[Material supplied Boundary: Start]
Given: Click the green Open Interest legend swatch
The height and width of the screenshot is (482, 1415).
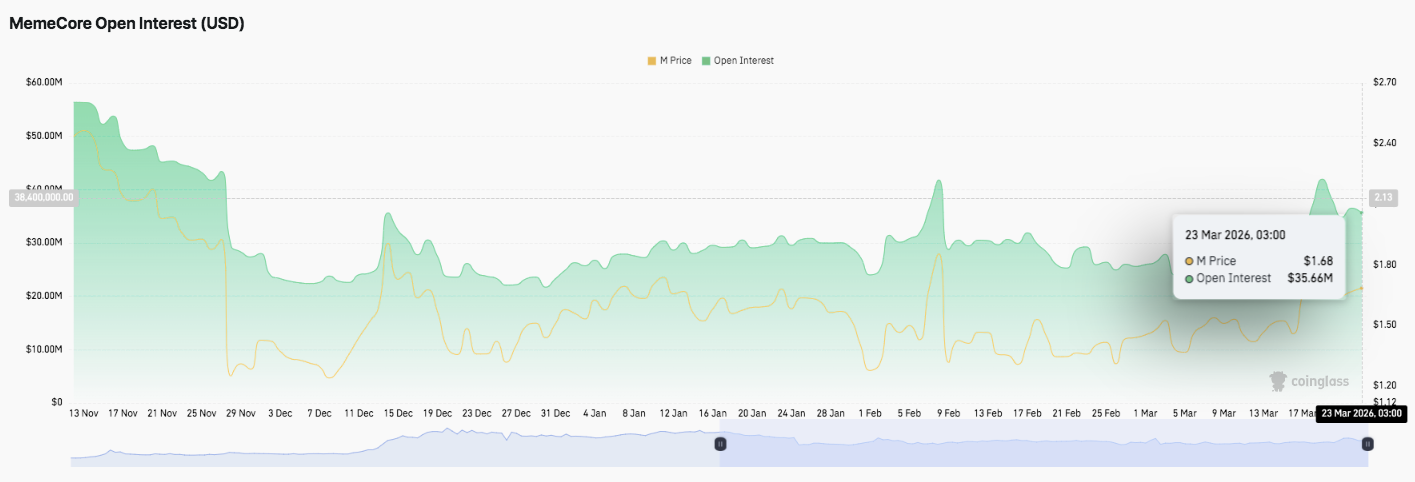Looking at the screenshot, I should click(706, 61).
[Material supplied Boundary: End]
[Material supplied Boundary: Start]
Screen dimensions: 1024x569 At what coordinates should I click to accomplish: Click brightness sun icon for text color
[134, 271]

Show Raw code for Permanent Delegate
[Material supplied Boundary: End]
• _Problem statement_
The reply should hold only the lines of the listing above starting at the line containing "Screen dimensions: 1024x569" and ending at the line containing "Show Raw code for Permanent Delegate", exactly as written.

• _Solved exercise_
Screen dimensions: 1024x569 At what coordinates should I click to accomplish: Click brightness sun icon for text color
[134, 271]

Show Raw code for Permanent Delegate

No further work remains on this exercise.